As the fight persists, some automotive marketers and publishers said at a magazine conference that they expect automotive ad spending in magazines to rise 5 percent to 8 percent in 2001 from $1.7 billion last year.
The conflict pits many automotive marketers' desire for a standard yardstick to gauge their ads' impact against the magazine industry's array of measuring tools.
'Magazines are the hardest medium to do business with,' Eric Conn, assistant vice president of national automobile advertising for Honda and Acura, told Automotive Marketer, adding that there should be 'one rating to satisfy the client.'
Magazine execs say they are equally frustrated.
'We provide a great deal of research to them and sometimes we feel we are being held to a different standard than television,' said Time Inc. Chairman Don Logan at the American Magazine Conference last month in Bermuda. 'I defy anyone to prove to me how network television moves the needle for advertisers and demonstrate how they can reach the target audience and increase sales.'
Taking the lead
Logan believes the Magazine Publishers of America should take leadership on the measurement issue. But General Motors - which spent $460 million with magazines last year, more than any other carmaker - has taken another route to help settle the issue.

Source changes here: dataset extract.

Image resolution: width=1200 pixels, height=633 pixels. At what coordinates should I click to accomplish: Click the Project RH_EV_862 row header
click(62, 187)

Linda Thomas Brooks, managing director of GM Mediaworks, says GM recently brought together several competing publications from the same category to do research. She says the publications put forth a 'value proposition' that explained how GM could benefit from advertising in the magazines, which have close relationships with their readers. To prove their point, the publications agreed to split the cost of the research with the automaker.

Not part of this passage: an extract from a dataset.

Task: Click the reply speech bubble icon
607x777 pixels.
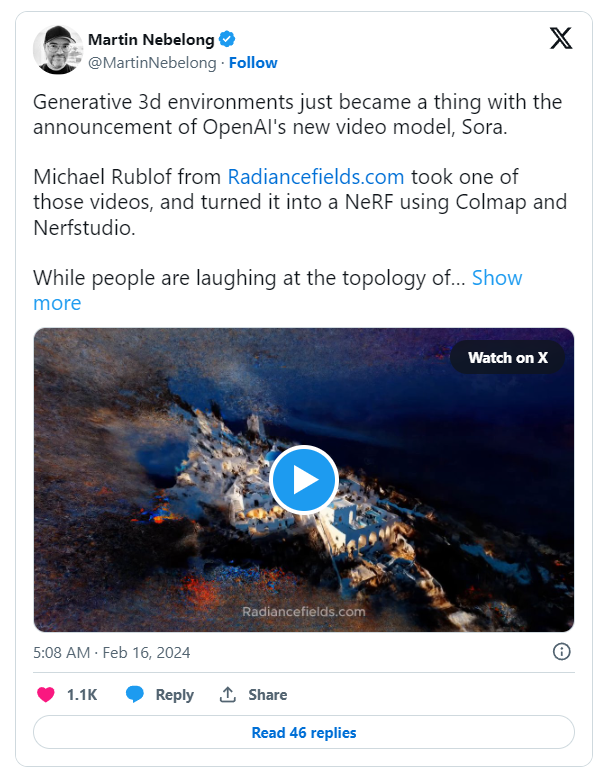Action: (x=135, y=694)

'Our purchase cycle is a lot longer so it's hard to connect `I saw this ad in House Beautiful today and I went out and bought a car tomorrow.' That's a difficult thread to connect,' says Thomas Brooks, who believes magazines can go beyond readership studies.
But despite the controversy over advertising effectiveness, publishing executives expect an increase in automotive advertising sales next year, largely due to import brands.

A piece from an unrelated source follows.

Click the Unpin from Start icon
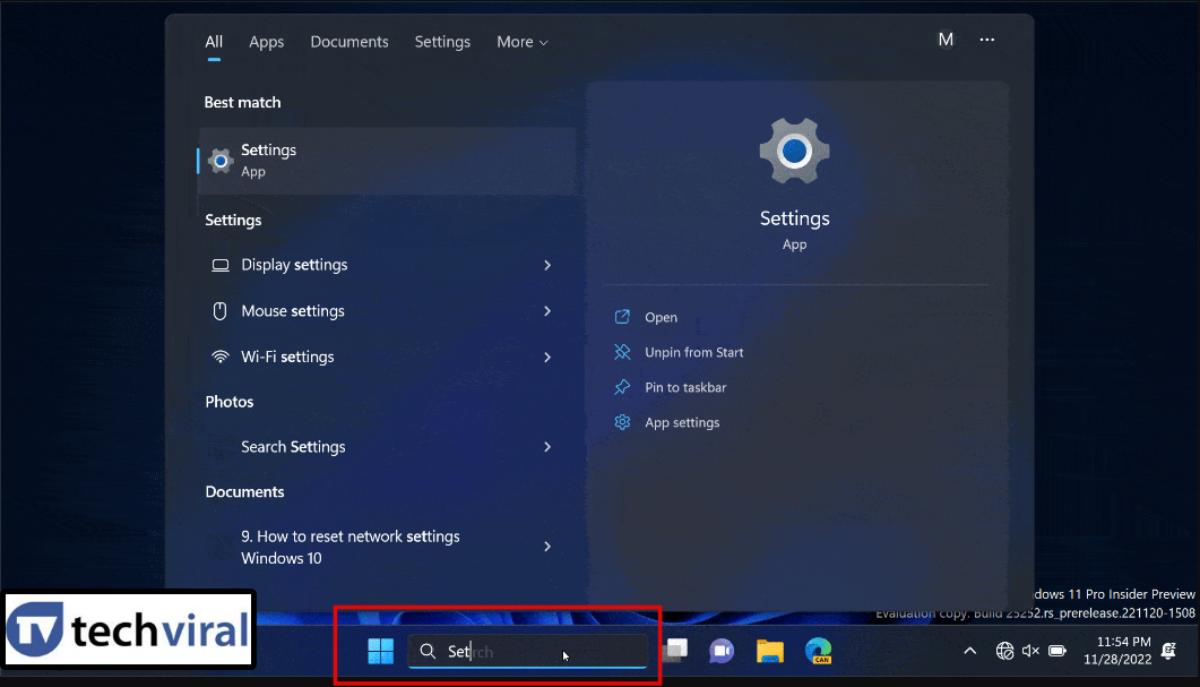pos(622,352)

Says Michael Clinton, chief marketing officer for Hearst Magazines: 'The domestic industry has been fairly flat in general. Overall, the imports are spending more money so we're seeing incremental percentage growth on the import side.'
Boost from imports
Ethnic publications also expect increases from import brands as those makers try harder to reach black and Hispanic consumers.
Says Butch Graves, president of Black Enterprise: 'Domestically this year our ad pages have been flat compared to last year, primarily because GM pulled back a little bit in overall ad spending. But where we see the increase is in the Japanese and European automotive manufacturers that are spending more money against the ethnic market.'
Essence, which targets black women, also is adding business.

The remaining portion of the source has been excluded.